Since that first day in early, frosty January, we’ve established a new normal for our family. The kids know that four or five times a week, we’ll be here. Rain, snow, hail , ice or fog, makes no difference. They’ve made friends in the children’s center, and the leaders know their names and greet them with smiles. We’ve watched the nursery leader’s belly swell from a bump to a baby ready to be born. We’ve climbed rocks and played basketball and triumphed Beanie’s fear of the water-slide and getting his face wet.

I clip the little laminated number to my shirt that claims my children and head to the locker room. At first I was invisible. Or at least I wanted to be. Now I walk in the locker room with purpose, no longer afraid. I grab a locker in my favorite row, toss my stuff in, shove my iPod down my shirt, grab my water bottle and towel, and head upstairs. Today I am going to step it up.

At the top of the stairs, I see familiar faces, and equipment that not only doesn’t intimidate me anymore, but some of it I really genuinely love. Making my way across the vast semi-circular room, I grab my chart from the rolling drawer, and attach it to a clipboard. My trainer, Heather, who has also become something of a friend and cheerleader, worked out a training program for me, and I have a clear list of how many and what to do each day. It’s exactly what I wanted that first day- someone show me what to do, and I will do it. They did, I do, and it’s working.

Heading to the the bank of elipticals, I see my yoga teacher talking to Heather, and I stop to chat too. We have kids that go to the same school, and I really like her. She’s a powerhouse of strength and the cadence of her voice is soothing. She heads off to the rowing machine for some cardio, and I jump on my second-favorite eliptical. The Foo Fighters cheer me on from my iPod.

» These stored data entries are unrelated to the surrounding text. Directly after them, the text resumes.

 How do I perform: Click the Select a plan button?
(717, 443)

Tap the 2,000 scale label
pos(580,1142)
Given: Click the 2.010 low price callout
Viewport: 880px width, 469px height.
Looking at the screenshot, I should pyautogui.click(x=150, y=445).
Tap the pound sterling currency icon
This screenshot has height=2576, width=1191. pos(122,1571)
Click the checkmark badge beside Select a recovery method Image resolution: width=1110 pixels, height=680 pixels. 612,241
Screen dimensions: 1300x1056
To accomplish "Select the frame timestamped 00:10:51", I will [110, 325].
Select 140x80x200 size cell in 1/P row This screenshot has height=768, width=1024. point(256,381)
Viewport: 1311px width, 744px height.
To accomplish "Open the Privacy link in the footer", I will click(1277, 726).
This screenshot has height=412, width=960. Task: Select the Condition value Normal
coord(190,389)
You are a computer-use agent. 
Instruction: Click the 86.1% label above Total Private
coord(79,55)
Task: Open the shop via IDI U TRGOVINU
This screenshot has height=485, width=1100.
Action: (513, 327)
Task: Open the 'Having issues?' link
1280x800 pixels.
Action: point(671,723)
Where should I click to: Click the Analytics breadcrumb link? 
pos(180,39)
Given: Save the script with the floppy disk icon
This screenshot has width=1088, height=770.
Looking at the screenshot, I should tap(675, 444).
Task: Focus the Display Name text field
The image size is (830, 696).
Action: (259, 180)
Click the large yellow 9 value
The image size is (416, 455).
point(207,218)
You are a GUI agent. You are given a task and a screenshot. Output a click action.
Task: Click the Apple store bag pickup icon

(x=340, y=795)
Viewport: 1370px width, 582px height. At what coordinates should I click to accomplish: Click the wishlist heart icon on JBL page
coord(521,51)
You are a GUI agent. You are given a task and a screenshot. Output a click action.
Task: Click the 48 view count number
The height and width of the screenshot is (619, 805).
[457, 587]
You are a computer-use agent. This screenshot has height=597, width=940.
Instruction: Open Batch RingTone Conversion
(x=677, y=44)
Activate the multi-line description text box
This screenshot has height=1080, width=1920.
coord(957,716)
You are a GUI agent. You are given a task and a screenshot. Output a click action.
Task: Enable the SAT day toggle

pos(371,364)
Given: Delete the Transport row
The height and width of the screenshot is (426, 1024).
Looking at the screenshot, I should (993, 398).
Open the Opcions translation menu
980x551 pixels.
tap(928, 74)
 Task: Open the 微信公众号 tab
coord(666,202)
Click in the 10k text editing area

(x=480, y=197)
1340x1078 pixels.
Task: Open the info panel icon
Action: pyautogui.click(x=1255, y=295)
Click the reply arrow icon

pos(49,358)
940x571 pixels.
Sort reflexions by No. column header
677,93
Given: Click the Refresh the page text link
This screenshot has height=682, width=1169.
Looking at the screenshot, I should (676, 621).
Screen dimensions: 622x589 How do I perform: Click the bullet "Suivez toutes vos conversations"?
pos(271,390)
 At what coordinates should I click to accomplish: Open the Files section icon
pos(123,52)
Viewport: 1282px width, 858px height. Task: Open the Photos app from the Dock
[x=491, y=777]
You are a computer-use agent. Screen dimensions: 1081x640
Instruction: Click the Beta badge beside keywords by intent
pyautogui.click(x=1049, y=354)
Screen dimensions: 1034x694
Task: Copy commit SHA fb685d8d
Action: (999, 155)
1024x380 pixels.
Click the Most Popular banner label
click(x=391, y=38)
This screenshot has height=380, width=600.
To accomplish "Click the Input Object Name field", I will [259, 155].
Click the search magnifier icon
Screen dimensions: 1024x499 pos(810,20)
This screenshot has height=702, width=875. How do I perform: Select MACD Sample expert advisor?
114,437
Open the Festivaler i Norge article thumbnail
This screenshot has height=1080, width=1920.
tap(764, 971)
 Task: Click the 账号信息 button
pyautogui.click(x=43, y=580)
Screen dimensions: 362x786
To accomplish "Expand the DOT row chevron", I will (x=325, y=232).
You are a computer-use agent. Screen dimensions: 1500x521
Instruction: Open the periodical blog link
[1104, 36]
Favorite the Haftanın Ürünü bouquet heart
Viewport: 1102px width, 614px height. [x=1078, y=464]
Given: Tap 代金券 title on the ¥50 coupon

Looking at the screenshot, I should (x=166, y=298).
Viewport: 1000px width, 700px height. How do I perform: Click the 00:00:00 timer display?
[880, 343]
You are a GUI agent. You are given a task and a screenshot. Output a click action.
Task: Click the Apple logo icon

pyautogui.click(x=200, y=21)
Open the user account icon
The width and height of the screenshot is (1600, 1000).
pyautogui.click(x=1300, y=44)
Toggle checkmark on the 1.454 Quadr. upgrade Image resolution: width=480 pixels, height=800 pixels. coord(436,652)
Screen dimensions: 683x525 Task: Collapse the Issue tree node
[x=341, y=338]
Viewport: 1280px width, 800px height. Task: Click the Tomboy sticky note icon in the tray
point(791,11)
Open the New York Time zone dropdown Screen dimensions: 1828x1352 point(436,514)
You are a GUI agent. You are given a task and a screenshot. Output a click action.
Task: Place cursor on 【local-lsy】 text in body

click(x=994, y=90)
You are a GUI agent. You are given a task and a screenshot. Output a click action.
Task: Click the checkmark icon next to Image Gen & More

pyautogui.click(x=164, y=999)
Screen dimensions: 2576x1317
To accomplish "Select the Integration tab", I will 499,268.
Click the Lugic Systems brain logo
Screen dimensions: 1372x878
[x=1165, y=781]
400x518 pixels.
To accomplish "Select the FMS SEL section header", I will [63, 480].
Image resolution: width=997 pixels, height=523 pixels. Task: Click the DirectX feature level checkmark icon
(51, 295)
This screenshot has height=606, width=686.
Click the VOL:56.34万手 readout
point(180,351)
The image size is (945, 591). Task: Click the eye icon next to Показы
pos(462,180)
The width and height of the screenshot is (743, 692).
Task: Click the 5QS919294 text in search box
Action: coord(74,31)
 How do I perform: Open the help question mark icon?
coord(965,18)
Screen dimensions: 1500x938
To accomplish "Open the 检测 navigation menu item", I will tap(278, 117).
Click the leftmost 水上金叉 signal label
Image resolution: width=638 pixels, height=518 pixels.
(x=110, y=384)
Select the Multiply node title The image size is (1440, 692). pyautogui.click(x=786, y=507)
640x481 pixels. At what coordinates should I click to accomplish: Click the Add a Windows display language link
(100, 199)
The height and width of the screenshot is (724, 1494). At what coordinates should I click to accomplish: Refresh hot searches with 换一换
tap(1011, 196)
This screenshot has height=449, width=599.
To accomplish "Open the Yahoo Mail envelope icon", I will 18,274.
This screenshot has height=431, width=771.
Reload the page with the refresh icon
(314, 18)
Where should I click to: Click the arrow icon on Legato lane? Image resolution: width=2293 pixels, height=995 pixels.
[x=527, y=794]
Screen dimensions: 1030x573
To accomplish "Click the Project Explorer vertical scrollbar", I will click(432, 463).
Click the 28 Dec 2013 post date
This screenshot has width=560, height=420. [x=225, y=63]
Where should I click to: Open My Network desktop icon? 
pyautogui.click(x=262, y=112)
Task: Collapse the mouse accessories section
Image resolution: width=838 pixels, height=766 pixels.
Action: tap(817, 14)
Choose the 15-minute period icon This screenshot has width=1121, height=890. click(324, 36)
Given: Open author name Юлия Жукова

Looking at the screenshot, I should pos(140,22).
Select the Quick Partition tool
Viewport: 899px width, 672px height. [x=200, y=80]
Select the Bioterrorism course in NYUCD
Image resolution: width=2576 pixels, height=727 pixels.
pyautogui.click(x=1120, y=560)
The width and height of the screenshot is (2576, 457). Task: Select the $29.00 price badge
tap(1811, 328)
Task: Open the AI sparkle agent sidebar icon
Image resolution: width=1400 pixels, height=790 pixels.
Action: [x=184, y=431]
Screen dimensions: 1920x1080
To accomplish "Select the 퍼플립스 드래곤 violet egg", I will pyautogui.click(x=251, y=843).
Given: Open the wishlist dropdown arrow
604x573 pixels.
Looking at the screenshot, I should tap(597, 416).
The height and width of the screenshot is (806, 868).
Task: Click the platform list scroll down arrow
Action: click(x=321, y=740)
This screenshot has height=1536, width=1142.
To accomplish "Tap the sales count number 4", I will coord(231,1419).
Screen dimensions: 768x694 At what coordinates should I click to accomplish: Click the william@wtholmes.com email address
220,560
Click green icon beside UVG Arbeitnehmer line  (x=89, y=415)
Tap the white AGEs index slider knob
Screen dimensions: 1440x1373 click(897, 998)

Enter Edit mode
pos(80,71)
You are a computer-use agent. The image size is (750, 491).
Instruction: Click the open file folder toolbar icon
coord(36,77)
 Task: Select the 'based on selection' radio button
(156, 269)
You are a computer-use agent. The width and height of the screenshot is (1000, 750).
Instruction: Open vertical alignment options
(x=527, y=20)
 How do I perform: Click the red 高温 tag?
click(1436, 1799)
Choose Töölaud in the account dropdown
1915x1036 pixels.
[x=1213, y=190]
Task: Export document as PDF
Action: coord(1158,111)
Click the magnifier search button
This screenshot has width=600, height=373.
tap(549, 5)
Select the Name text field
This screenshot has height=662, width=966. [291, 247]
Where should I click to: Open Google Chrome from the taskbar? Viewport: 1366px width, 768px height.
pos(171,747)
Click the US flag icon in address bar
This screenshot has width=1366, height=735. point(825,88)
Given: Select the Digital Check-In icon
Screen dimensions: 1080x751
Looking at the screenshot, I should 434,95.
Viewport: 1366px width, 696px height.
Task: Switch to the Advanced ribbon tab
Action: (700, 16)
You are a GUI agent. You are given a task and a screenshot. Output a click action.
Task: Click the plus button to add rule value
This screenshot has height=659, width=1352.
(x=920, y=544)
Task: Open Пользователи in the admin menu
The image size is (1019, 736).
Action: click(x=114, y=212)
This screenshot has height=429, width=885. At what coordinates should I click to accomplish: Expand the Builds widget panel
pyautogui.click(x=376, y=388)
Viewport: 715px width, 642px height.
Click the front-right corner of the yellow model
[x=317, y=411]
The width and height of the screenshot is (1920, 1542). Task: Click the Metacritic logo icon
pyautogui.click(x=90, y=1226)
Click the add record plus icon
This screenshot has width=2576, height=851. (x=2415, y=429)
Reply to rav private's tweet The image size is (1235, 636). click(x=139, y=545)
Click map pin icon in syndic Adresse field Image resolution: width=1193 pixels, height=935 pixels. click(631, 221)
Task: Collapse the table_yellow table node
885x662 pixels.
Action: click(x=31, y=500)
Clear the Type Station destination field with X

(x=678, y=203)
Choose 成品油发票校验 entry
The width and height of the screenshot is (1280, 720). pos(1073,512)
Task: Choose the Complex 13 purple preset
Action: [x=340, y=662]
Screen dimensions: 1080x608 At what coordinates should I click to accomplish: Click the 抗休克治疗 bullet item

Ten minutes later, I’m good and sweaty. Thats been a pleasant surprise- the sweating. I never used to sweat. I hated to sweat. I would do anything to avoid it, and actually I don’t think my sweat-glands worked very well due to disuse. Now, after almost 3 solid months of working out, they work great, and I actually love the feeling of heating up. I check my heart-rate on the little handles, and then jump off and head to the weights. In a course of 20 minutes, I move through 12 stations, and then back on the eliptical. Then I repeat the whole thing again. By choice. I only really have to do it once, according to my map. But like I said, today I was stepping it up, and I did a total of 30 minutes on the eliptical and 40 minutes on the weights. I thought I was going to puke when I finished, yet I’ve never been so pleased with myself.

My legs are shaking as I wobble down the curving staircase and back to the locker room. In my ears, fed by thin white wires, Iz Kamakawiwo’ole serenades me with his divine rendition of Over the Rainbow. I feel high, in the best possible way. This is the real payoff. Yes, I am losing weight. Actually, a lot of weight. But the real payoff, besides looking better in my jeans, which is not to be understated, is how fantastic I feel.

I can run through the park with my kids now, and I’m not out of breath. My back almost never hurts anymore. I sleep better. I’m happier. My kids are moving more. We go swimming together. I’m not dieting, only eating healthier, because I’m valuing myself more. I refuse to diet. Ever. And all this started because I was terrified, but did not want to be invisible anymore.

I am so grateful for the kind people who helped me and showed me the way. I am grateful that the YMCA is a family-friendly gym and there are people exercising with every shape and type and age of body. I love the salt and pepper-haired gentlemen who are pumping iron right next to me, and their sweet silver wives, who have their own iPod’s while they walk on the treadmills. I love that you must dress modestly and not wear booty-shorts to work out at the Y, and that you get two free hours of child care every day, while you work on getting healthy.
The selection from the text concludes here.